|Production Code||Series One Episode Three|
|Dates||October 29 2006|
With John Barrowman, Eve Myles, Burn Gorman, Naoko Mori and Gareth
Written by Helen Raynor Directed by Colin Teague
Executive Producers: Russell T Davies, Julie Gardner.
|Synopsis: An alien device allows a glimpse of the past and it isn't always easy to let go.|
Superb by Joe Ford 1/12/06
Remember I spoke about potential in Everything Changes? Well, after a momentary moment of utter madness in Day One we are finally seeing what this series can do. And boy is it impressive.
From the opening seconds you realise this is the most confident and assured episode yet, a breathless chase through the streets of Cardiff that gets your blood pumping straight away. Suddenly Gwen is transported back in time to a spooky train station and confronted by a lost child, a chilling pre-credits sequence that sets the tone for the rest of the episode.
What is especially pleasing about Ghost Machine is seeing the team working together so well on an intruiging mystery. Some very strong personalities are starting to emerge, especially Owen and Gwen (who has more than a little chemistry it must be said) but seeing these people knocking on peoples doors, asking questions, strolling through police records... it feels as though if they put their minds to it they could do anything.
Another excellent option this episode takes is by focusing on the domestic side of the side of the series which is much more successful and interesting than the alien side. Ghost Machine features an alien device affecting the lives of real people who do horrific things (rape, murder, blackmail) and the realism is much needed after the comic book tone of the last episode. Visiting people in their homes grounds this episode very much in the here and now and helps audience recognition greatly.
Helen Raynor has written a fantastic script and if her Doctor Who script is half as good as this, we are in for a treat. The concept of an alien device that offers glimpses into the past and future is great but rather than the episode resting on the idea there is a very clever narrative woven around it. The pace of the episode is fast but it never skimps on explanations or terrific character interaction.
Colin Teague's direction is outstanding and never more so in the scene under the bridge, easily the most downright terrifying scene in the series to date. Whilst the suggested rape and murder of a young girl is pushing the boundaries again, it is acceptable in this instance because the event is essential to the structure of the episode. Great acting, writing, direction and music all combine to make this a really uncomfortable moment as Morgan teases Lizzie before pouncing...
Unlike everyone else I loved the gun scene. The Outpost Gallifrey forum was bristling with people who were appalled with the series equating sex with violence (huh, what about films like the Matrix that see sexily clad men and women walking around shooting left, right and centre?) but I thought this was a well considered moment, a horny scene that suggests a real spark (ahem) between Jack and Gwen ("Doesn't it get lonely at night?").

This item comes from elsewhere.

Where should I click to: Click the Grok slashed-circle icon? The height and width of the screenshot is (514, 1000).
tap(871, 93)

It's just one smashing scene after another and the set piece in Gwen's apartment is also worthy of a mention simply because it is so heartwarming, the episode expressing (at this point) a surprising number of potent emotions. It's also great to see the series using alien technology to explore the personal lives of the central characters. Eve Myles is once again brilliant in the central role; she brings such a great deal of humanity and naturalism to her part it is easy to see why she was selected.
But for once another member of the team is given special attention and I am pleased that it is Owen. The scene where he experiences Lizzie's rape is a breakthrough moment because we finally see through that smug exterior and realise there is a human being in there. Whilst people have questioned his terrified reaction to the rape considering he pretty much date raped a man and a woman in the first episode, I think it is perfectly timed; he can see through the device that what he has done is very, very wrong and his fear is mixed with the horror of this realisation. I still question who these people answer to when they decide to go off on moral crusades like Owen does here; it adds another layer to the script that explores some very grey areas. The sequence where Owen confronts the rapist in his home is almost unbearably tense, who knew that this series was capable of such gripping drama? Burn Gorman is superb in this episode; it demands quite a bit from him physically and emotionally and as a showcase for what he is capable of I can't imagine this being beaten any time soon.

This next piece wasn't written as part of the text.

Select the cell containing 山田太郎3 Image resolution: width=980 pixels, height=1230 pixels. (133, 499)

The episode keeps throwing up surprises. The machine can see into the future as well as the past. Is Owen a killer? Did Bernie Harris already visit Ed Morgan? And, to top it all off, there is an exciting, well-thought-through climax that leaves you wondering for a second whether Owen will genuinely go through with it ("I've got the knife!").
Everything comes together to create a gripping piece of drama and easily the best thing Torchwood has done so far; had the series started out on this note I would have been very impressed. There are two great guest performances from John Normington and Gareth Thomas and a brilliant chase through the gardens of Splot that I haven't mentioned yet as well!
I've got a taste of what Torchwood can achieve now. I want more!
Ghost D.O.G. by John Nor 11/12/06
In this episode the team encounter another piece of alien technology. It allows them to see "ghosts" of past or future events.
I noted in my review of the second episode Day One, that it would be interesting to discover whether future episodes would be like Day One, with a clear case for them to solve each week, or whether the format would be as unlimited as the first episode suggested.
This episode, Ghost Machine, repeats the pattern set up by Day One: the team chase after an alien item and an implied mission is presented to them as an accidental byproduct of this investigation. Their mission here seems to be to stop both the Hoodie being harmed by Morgan, and Owen harming Morgan (although this mission is revealed slowly through the episode.)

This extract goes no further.